- EXERCISE INPUTS

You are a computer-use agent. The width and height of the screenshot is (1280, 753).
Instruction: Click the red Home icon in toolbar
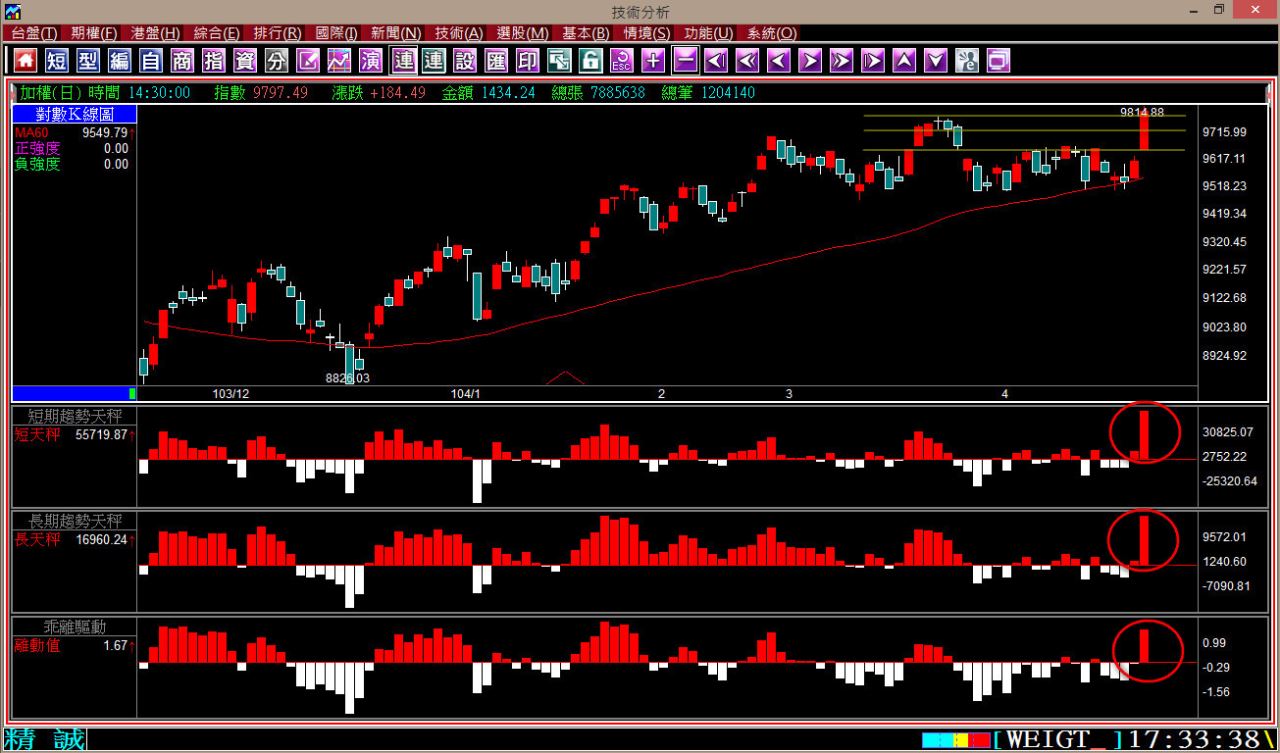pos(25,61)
---
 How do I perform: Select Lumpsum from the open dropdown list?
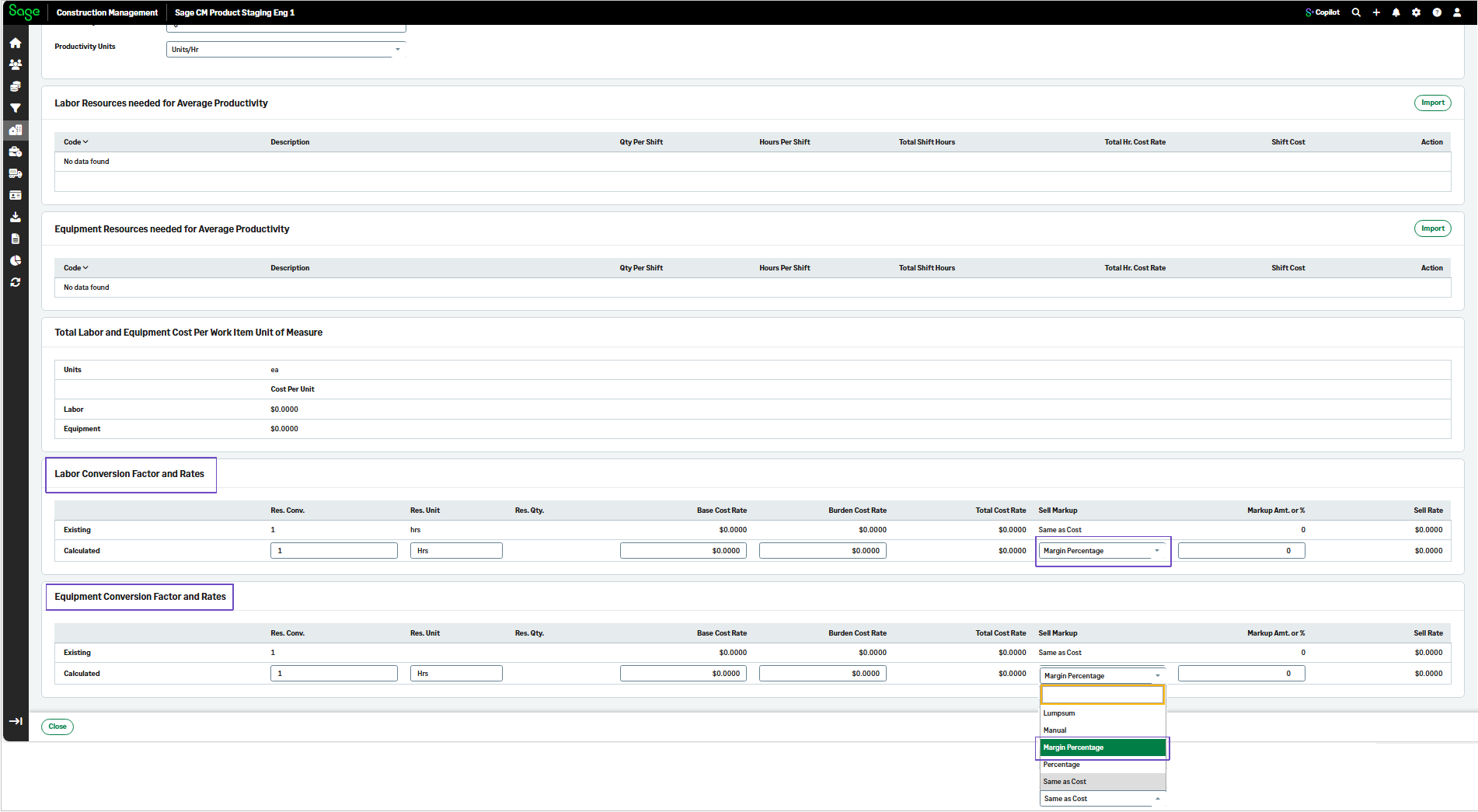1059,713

- EXERCISE GOAL
Pull out each line of the material above that contains the word "from".

- RESPONSE TO THE TASK
 How do I perform: Select Lumpsum from the open dropdown list?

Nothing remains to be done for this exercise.